Visual Transformers are not good with accurate coordinates/boxing yet -- At least we haven't seen a good enough implementation of it yet. Even though it is getting better.
We tried the xml structured route, only to end up with pea soup afterwards. Rasterizing and OCR was the only way to get standardized output.
I know OCR is easier to set up, but you lose a lot going that way.
We process several million pages from Newspapers and Magazines from all over the world with medium to very high complexity layouts.
We built the PDF parser on top of open source PDF libraries, and this gives many advantages: • We can accurately get headlines other text placed on top on images. OCR is generally hopeless with text placed on top of images or on complex backgrounds • Distinguish letters accurately (i.e. number 1, I, l, "o", "zero") • OCR will pick up ghost letters from images, where OCR program believes there is text, even if there isn't. We don't. • We have much higher accuracy than OCR because we don't depend on the OCR programs' ability to recognize the letters. • We can utilize font information and accurate color information, which helps us distinguish elements from each other. • We have accurate bounding box locations of each letter, word, line, and block (pts).

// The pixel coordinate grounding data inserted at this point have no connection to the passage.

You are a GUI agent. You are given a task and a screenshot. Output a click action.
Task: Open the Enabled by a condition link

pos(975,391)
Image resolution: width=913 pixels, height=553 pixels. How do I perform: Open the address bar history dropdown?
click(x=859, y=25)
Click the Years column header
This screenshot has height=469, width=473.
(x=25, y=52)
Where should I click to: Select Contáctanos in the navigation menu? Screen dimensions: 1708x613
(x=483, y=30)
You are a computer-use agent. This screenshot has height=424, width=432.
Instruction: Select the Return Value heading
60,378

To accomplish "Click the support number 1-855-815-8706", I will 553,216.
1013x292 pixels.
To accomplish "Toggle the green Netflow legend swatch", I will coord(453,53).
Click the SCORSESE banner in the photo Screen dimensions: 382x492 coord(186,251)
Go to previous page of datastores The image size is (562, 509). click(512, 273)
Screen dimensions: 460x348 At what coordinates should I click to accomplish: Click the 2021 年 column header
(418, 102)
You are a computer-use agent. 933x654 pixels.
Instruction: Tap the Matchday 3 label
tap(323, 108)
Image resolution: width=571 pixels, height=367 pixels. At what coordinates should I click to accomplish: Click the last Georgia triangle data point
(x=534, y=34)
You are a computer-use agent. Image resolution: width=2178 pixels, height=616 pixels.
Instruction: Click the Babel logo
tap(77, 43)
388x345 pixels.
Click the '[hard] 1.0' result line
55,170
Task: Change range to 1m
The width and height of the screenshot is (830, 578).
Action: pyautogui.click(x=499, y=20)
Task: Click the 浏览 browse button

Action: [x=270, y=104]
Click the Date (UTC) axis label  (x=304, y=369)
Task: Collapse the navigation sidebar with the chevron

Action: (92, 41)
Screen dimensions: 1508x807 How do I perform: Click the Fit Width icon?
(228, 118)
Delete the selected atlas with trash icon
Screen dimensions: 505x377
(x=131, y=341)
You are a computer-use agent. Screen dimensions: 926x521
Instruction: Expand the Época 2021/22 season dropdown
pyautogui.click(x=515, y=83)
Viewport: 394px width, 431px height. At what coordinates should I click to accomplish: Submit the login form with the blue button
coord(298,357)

To do it, we completely abandon the PDF text-structure and only use the individual location of each letter. Then we combine letter positions to words, words to lines, and lines to text-blocks using a number of algorithms.
We use the structure blocks that we generated with machine learning afterwards, so this is just the first step in analyzing the page.
It may seem like a large undertaking, but it literally only took a few months to built this initially, and we have very rarely touched the code over the last 10 years. So it was a very good investment for us.
Obviously, you can achieve a lot of the same with OCR -- But you lose information, accuracy, and computational efficiency. And you depend on the OCR program you use. Best OCR programs are commercial and somewhat pricy at scale.
> To do it, we completely abandon the PDF text-structure and only use the individual location of each letter. Then we combine letter positions to words, words to lines, and lines to text-blocks using a number of algorithms. We use the structure blocks that we generated with machine learning afterwards, so this is just the first step in analyzing the page.
Do you happen to have any sources for learning more about the piecing together process? E.g. the overal process and the algorithms involved etc. It sounds like an interesting problem to solve.
We were 99.99% accurate with our OCR method. It’s not just vanilla ocr but a couple of extractions of metadata (including the xml from the forms) and textract-like json of the document to perform ocr on the right parts.
A lot has changed in 10 years. This was for a major financial institution and it worked great.
Do you have your parser released as a service? Curious to test it out.